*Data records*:
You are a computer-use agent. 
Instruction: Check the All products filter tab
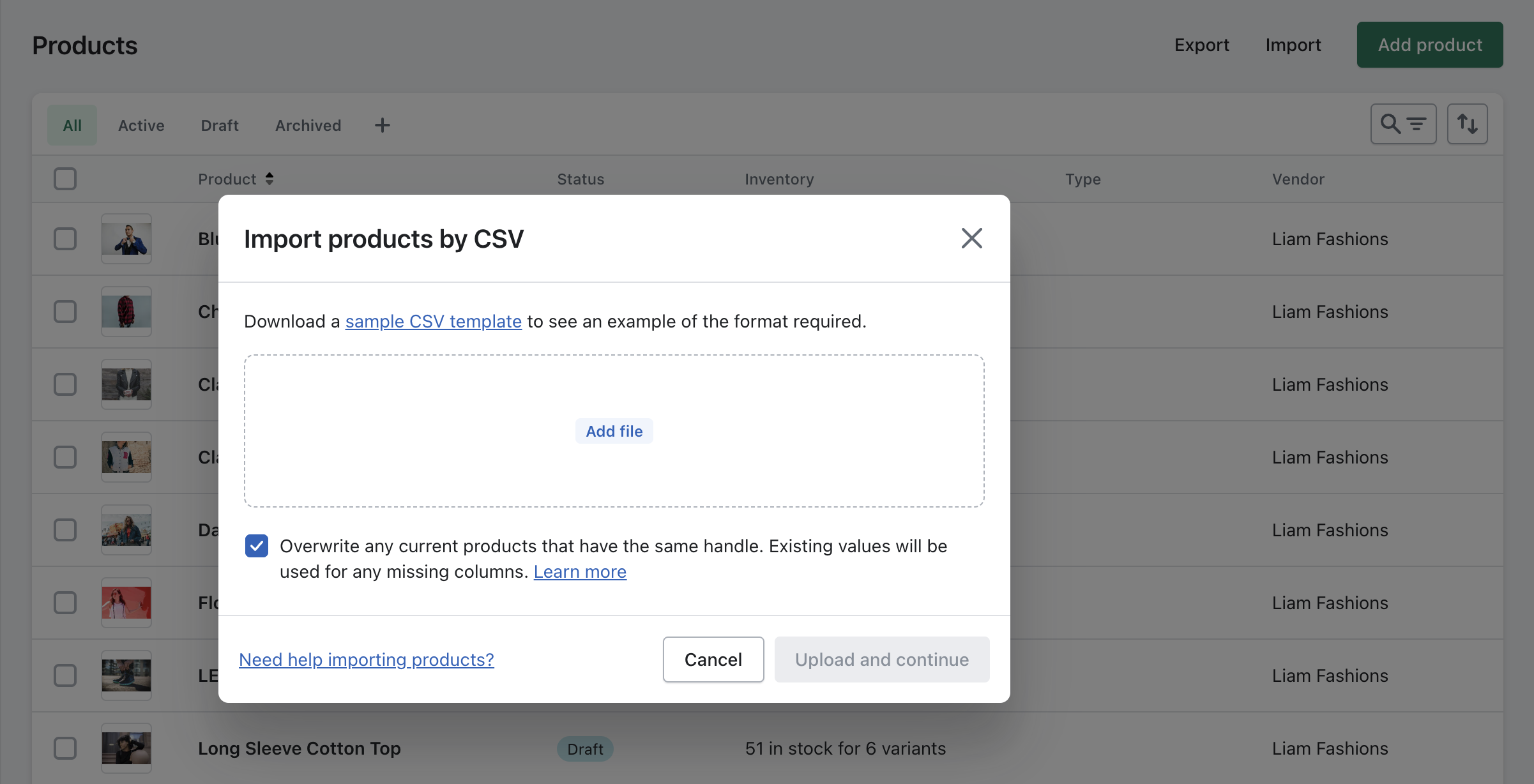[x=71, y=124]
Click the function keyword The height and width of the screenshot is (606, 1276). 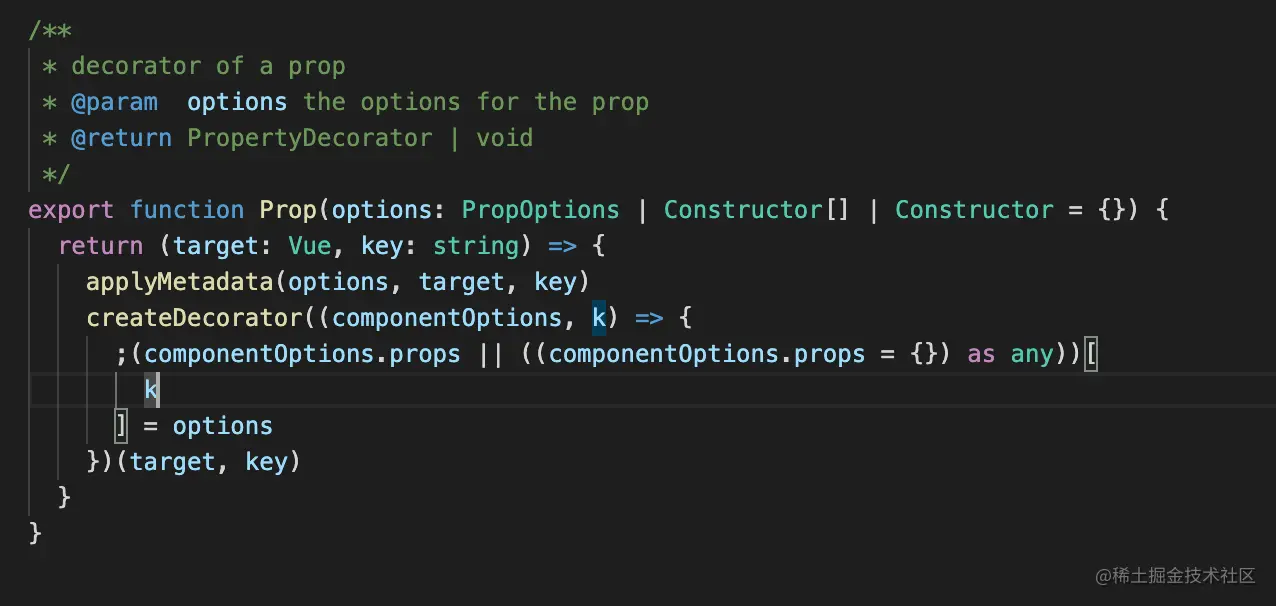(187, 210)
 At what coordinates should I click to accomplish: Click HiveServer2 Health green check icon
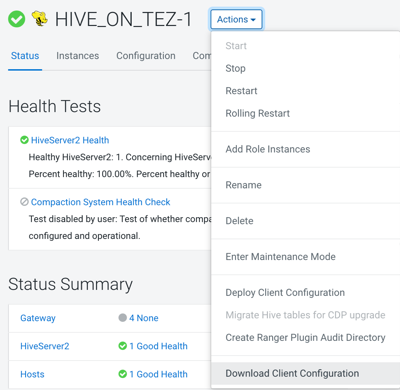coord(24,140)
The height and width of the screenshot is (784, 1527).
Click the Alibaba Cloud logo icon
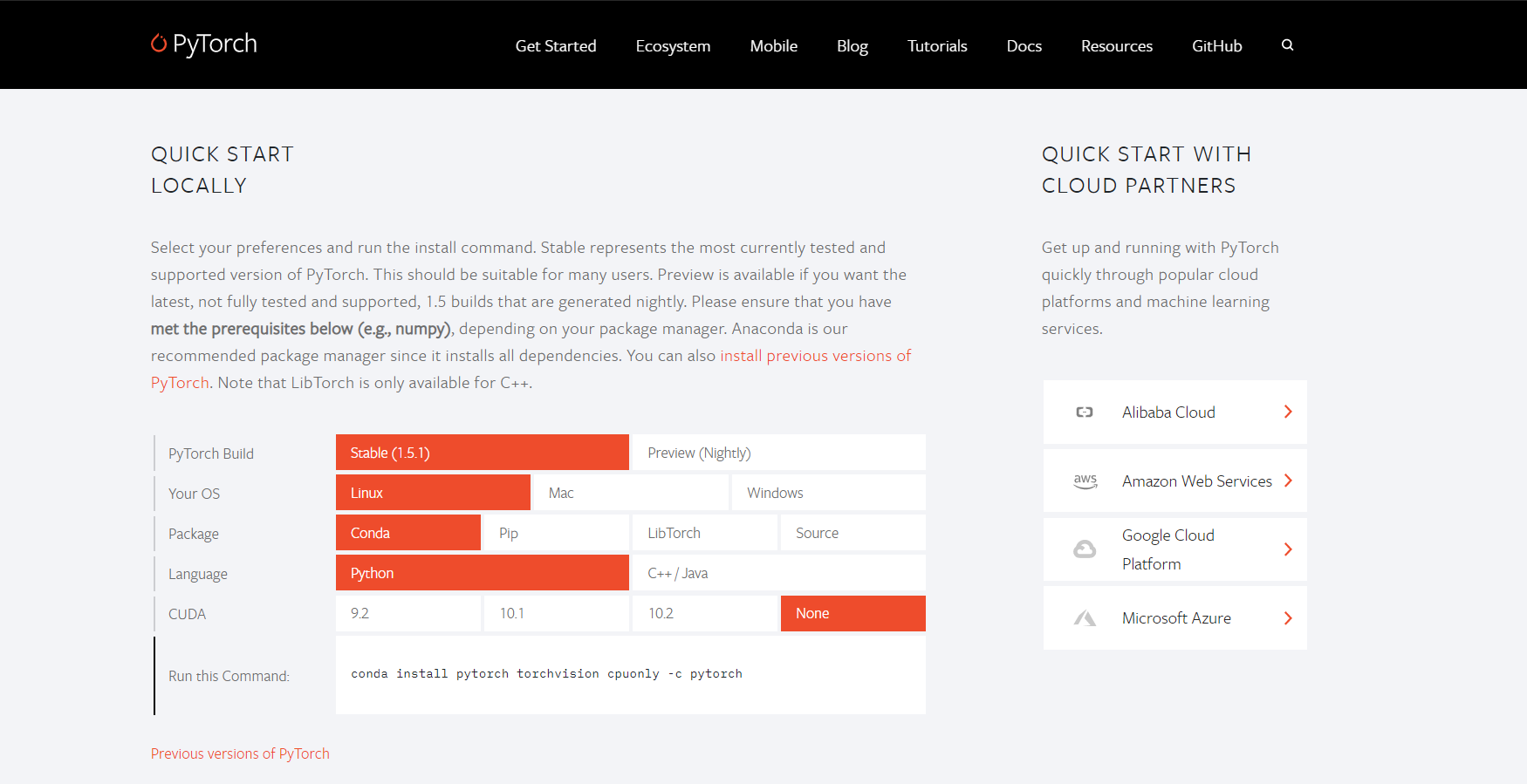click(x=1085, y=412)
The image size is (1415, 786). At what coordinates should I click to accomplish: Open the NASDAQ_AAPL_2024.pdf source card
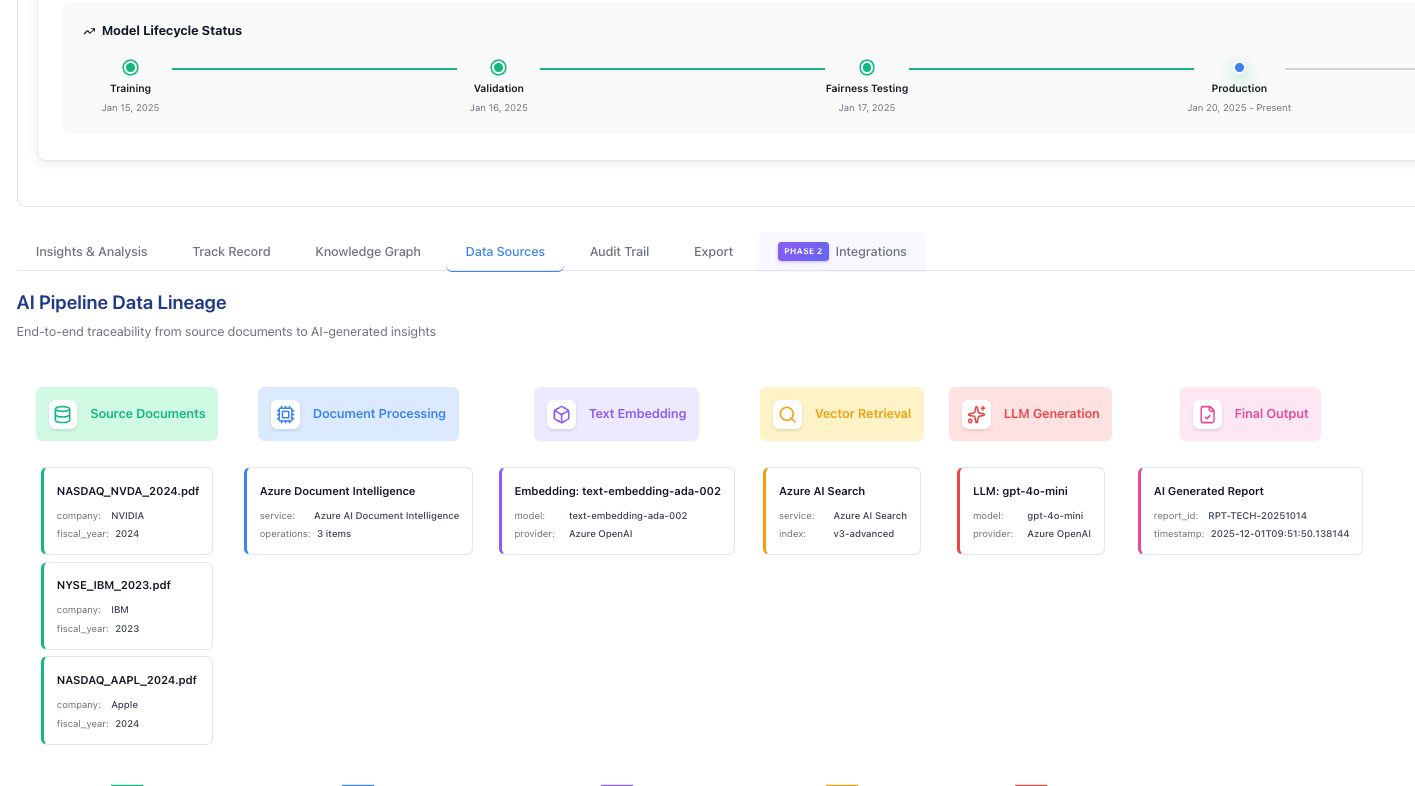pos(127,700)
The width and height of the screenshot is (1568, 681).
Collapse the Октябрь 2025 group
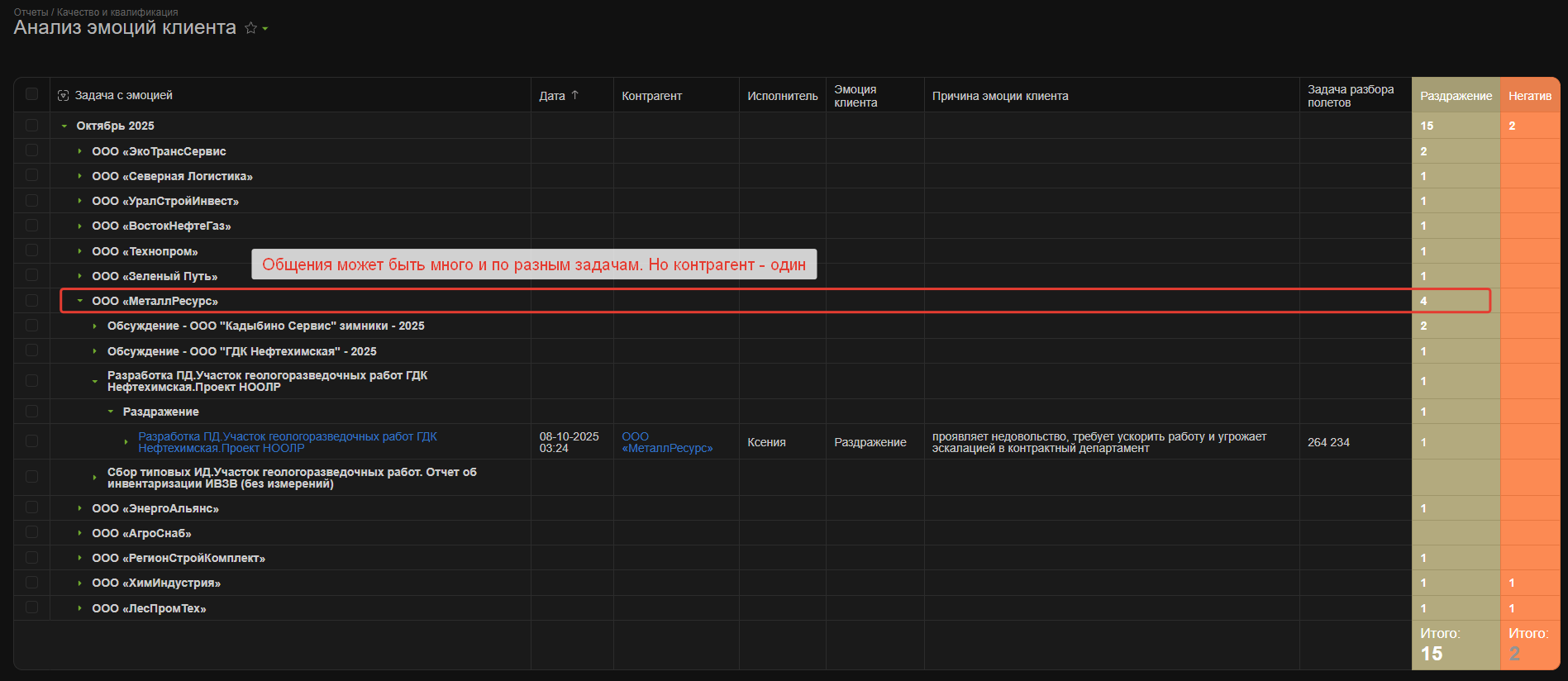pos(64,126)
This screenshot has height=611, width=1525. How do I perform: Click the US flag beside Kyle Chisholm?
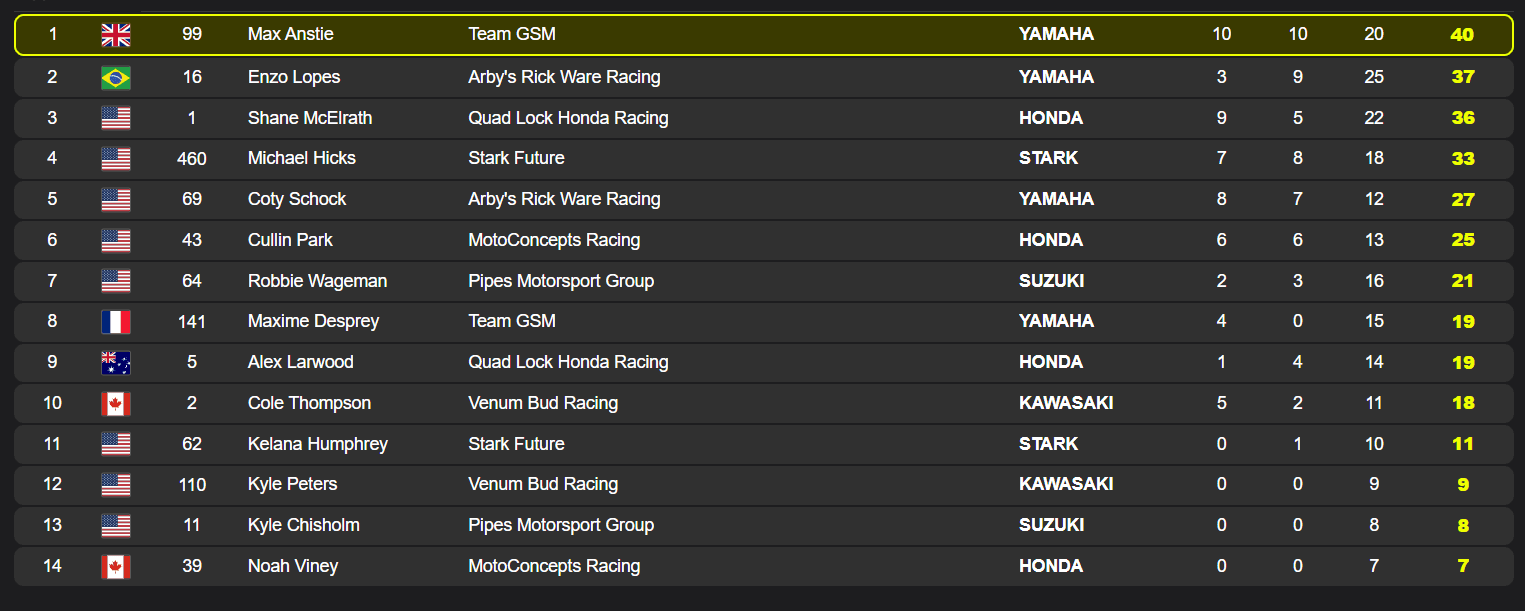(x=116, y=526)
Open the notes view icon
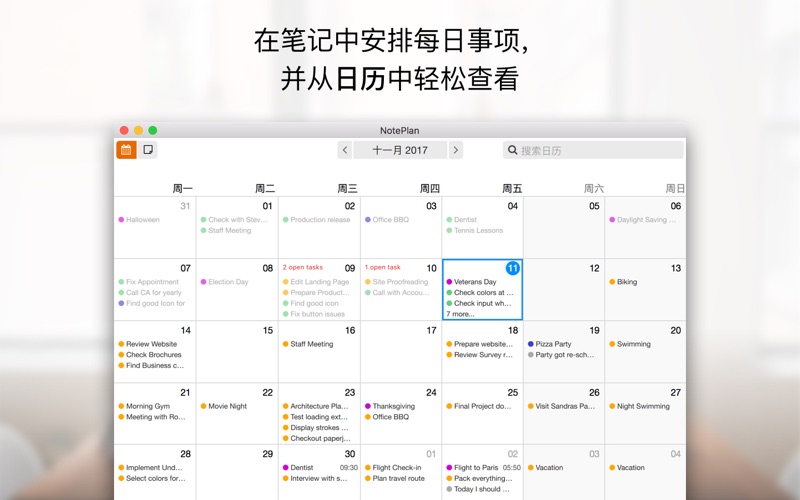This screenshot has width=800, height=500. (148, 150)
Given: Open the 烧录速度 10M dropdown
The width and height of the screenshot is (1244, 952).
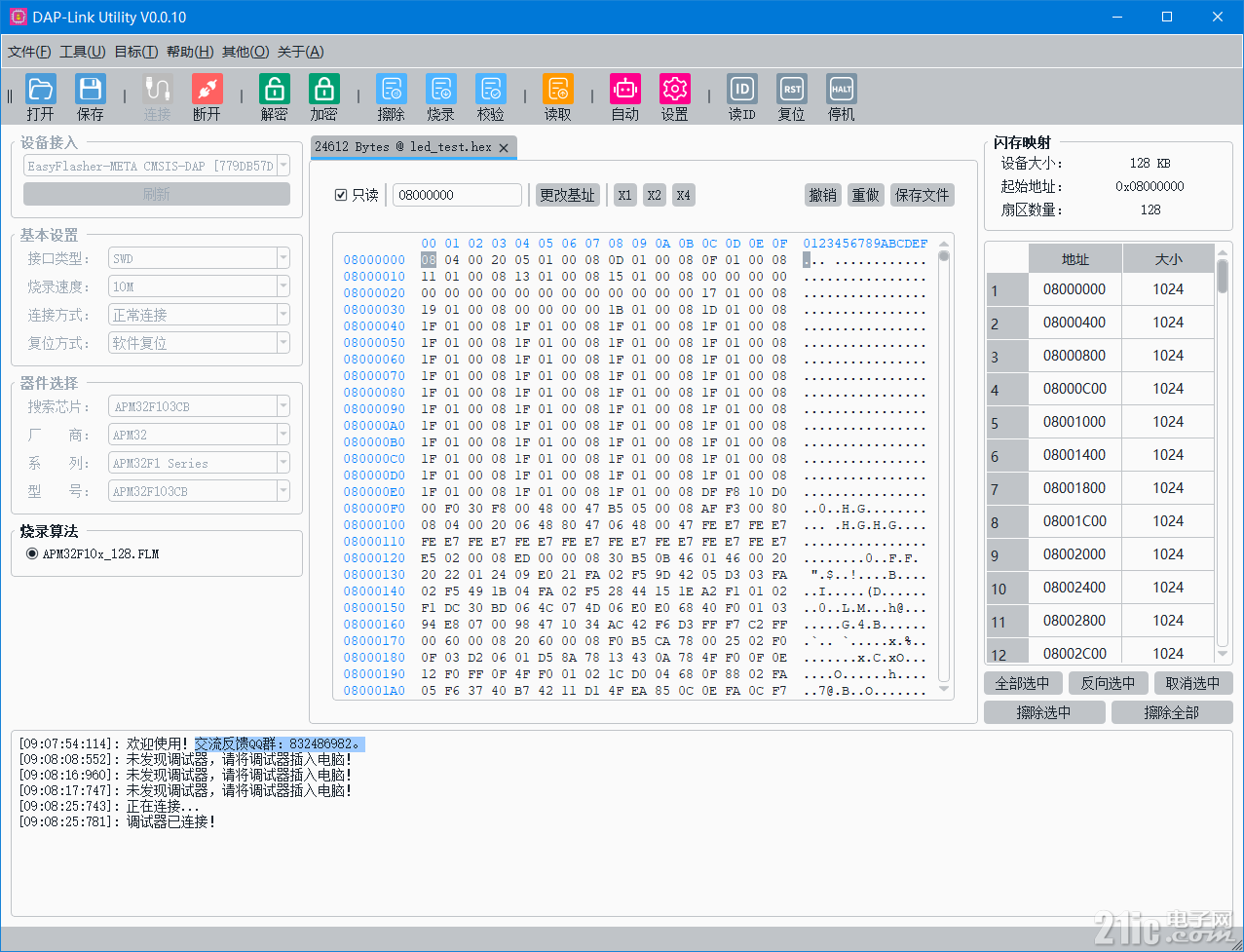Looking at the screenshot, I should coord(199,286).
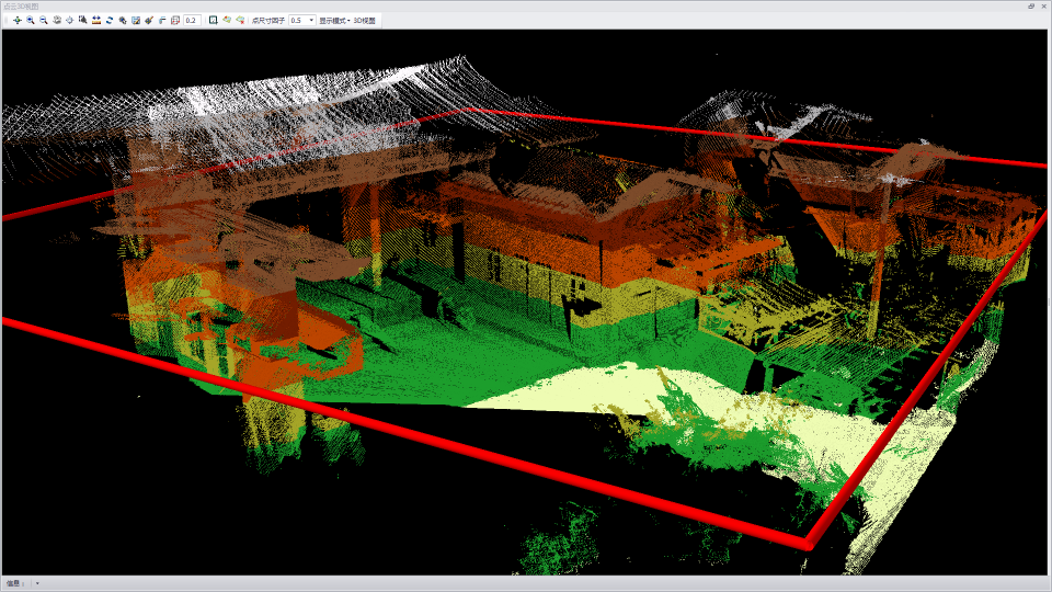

*Your goal*: Could you repeat exactly the lines from the one containing "The width and height of the screenshot is (1568, 681)." to the last line of the records, both included, and leave out every picture?

*Written response*:
The width and height of the screenshot is (1568, 681).
Collapse the Октябрь 2025 group
pos(64,126)
This screenshot has height=611, width=1525. How do I perform: Click the US flag beside Kyle Chisholm?
(x=116, y=526)
Open the notes view icon
This screenshot has width=800, height=500. (148, 150)
Given: Open the 烧录速度 10M dropdown
The width and height of the screenshot is (1244, 952).
Looking at the screenshot, I should coord(199,286).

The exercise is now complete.